_Problem_: Would you retype the listing below exactly as given?

_Information shown_:

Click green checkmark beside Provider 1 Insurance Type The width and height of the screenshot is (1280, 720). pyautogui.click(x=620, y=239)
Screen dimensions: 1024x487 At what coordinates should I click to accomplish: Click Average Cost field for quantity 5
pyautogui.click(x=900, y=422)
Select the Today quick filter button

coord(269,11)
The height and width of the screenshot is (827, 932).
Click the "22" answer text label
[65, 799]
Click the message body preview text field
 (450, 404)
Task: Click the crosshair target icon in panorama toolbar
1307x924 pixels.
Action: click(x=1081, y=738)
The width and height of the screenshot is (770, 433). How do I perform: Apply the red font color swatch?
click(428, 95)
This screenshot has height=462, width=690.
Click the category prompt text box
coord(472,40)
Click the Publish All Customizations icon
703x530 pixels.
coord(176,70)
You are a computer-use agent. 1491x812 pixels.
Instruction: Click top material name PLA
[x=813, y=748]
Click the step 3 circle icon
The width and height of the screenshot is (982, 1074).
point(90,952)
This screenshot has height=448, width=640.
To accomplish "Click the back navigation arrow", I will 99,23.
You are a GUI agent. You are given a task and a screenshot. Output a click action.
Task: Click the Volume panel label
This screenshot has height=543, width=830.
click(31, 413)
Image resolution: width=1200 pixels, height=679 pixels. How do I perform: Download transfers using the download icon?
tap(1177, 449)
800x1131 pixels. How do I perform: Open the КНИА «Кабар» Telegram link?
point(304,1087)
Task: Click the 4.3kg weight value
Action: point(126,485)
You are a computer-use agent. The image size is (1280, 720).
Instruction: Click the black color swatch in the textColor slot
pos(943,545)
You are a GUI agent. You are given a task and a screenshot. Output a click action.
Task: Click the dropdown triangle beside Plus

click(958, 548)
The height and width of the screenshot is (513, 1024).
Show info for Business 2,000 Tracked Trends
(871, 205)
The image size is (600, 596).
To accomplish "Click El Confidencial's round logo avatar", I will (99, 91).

_Solution to this task_:
Click green checkmark beside Provider 1 Insurance Type The width and height of the screenshot is (1280, 720). pyautogui.click(x=620, y=239)
Screen dimensions: 1024x487 At what coordinates should I click to accomplish: Click Average Cost field for quantity 5
pyautogui.click(x=900, y=422)
Select the Today quick filter button

coord(269,11)
The height and width of the screenshot is (827, 932).
Click the "22" answer text label
[65, 799]
Click the message body preview text field
 (450, 404)
Task: Click the crosshair target icon in panorama toolbar
1307x924 pixels.
Action: click(x=1081, y=738)
The width and height of the screenshot is (770, 433). How do I perform: Apply the red font color swatch?
click(428, 95)
This screenshot has height=462, width=690.
Click the category prompt text box
coord(472,40)
Click the Publish All Customizations icon
703x530 pixels.
coord(176,70)
You are a computer-use agent. 1491x812 pixels.
Instruction: Click top material name PLA
[x=813, y=748]
Click the step 3 circle icon
The width and height of the screenshot is (982, 1074).
point(90,952)
This screenshot has height=448, width=640.
To accomplish "Click the back navigation arrow", I will 99,23.
You are a GUI agent. You are given a task and a screenshot. Output a click action.
Task: Click the Volume panel label
This screenshot has height=543, width=830.
click(31, 413)
Image resolution: width=1200 pixels, height=679 pixels. How do I perform: Download transfers using the download icon?
tap(1177, 449)
800x1131 pixels. How do I perform: Open the КНИА «Кабар» Telegram link?
point(304,1087)
Task: Click the 4.3kg weight value
Action: point(126,485)
You are a computer-use agent. The image size is (1280, 720).
Instruction: Click the black color swatch in the textColor slot
pos(943,545)
You are a GUI agent. You are given a task and a screenshot. Output a click action.
Task: Click the dropdown triangle beside Plus

click(958, 548)
The height and width of the screenshot is (513, 1024).
Show info for Business 2,000 Tracked Trends
(871, 205)
The image size is (600, 596).
To accomplish "Click El Confidencial's round logo avatar", I will (99, 91).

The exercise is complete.